Os réus, Angelica Pedroso Davila, Aldair Henrique de Souza Dalabrida, Pedro Paulo Camargo Silva, Daniel Ribeiro Galvão, Deivid Roberto Andrade, Diuli Carine de Moraes, Jonathan Henrique Veiga Ribeiro e Ricardo da Costa, enfrentaram acusações de homicídio com quatro qualificadoras.

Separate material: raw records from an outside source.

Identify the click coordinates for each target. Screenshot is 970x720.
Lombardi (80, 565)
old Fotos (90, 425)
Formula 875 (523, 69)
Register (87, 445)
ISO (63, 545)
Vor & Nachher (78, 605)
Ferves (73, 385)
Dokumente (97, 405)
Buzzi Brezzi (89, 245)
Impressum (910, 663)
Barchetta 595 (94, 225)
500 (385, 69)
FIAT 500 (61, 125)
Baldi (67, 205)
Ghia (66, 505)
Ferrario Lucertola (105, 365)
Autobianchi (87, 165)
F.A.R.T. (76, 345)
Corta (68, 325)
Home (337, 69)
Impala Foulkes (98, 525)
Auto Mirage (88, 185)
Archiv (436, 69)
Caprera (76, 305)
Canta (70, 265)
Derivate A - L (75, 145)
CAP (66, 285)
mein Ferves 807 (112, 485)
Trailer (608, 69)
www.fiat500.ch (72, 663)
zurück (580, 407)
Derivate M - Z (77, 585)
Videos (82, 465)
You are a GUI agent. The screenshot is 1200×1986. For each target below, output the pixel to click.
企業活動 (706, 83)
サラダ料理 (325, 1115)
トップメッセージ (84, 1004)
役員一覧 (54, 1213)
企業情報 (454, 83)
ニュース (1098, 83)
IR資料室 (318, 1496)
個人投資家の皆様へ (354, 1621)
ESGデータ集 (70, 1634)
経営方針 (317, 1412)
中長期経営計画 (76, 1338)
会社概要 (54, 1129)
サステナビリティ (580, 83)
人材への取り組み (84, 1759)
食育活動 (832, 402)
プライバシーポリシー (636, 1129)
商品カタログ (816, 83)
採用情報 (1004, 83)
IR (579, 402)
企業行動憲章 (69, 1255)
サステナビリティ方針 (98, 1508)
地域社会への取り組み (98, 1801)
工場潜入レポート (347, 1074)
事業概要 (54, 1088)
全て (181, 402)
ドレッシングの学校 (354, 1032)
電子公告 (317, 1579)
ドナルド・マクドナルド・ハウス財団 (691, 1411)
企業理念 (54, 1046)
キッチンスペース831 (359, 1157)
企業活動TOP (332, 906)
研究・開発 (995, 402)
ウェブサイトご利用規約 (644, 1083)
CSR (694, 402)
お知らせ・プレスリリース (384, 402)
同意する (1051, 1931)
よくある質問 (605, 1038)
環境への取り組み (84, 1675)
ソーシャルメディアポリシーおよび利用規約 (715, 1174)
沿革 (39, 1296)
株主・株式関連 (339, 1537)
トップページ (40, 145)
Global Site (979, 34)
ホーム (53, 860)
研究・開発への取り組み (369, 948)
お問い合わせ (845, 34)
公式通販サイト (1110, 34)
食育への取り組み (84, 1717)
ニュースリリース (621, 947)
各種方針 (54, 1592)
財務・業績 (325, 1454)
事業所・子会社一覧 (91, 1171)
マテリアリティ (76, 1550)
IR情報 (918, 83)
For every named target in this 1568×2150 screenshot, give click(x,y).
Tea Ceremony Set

A maior pena foi de 22 anos de prisão em regime fechado para David. Com 19 anos e 3 meses de reclusão em regime fechado a segunda maior pena foi para Daniel. Já Angelica, Aldair e Diuly foram condenados a 18 anos também em regime fechado. Jonathan foi condenado a 18 anos e 2 meses, regime fechado. E em regimes semi-aberto duas condenações de 5 anos e 4 meses, para Ricardo e Pedro Paulo.

Relembre o caso

O crime aconteceu na noite de 3 de dezembro de 2022, em frente a uma boate localizada no Centro da cidade. Os réus envolveram-se em uma briga generalizada após serem expulsos do estabelecimento. Burzanello estava de folga, mas identificou-se como policial militar para tentar acalmar os ânimos e acabou virando alvo.

Ele foi agredido com socos, chutes, pedras e garrafas de vidro em diversas partes do corpo, principalmente na cabeça. Os agressores tentaram tomar dele o revólver, e um projétil acabou atingindo sua perna esquerda, provocando uma grande perda de sangue.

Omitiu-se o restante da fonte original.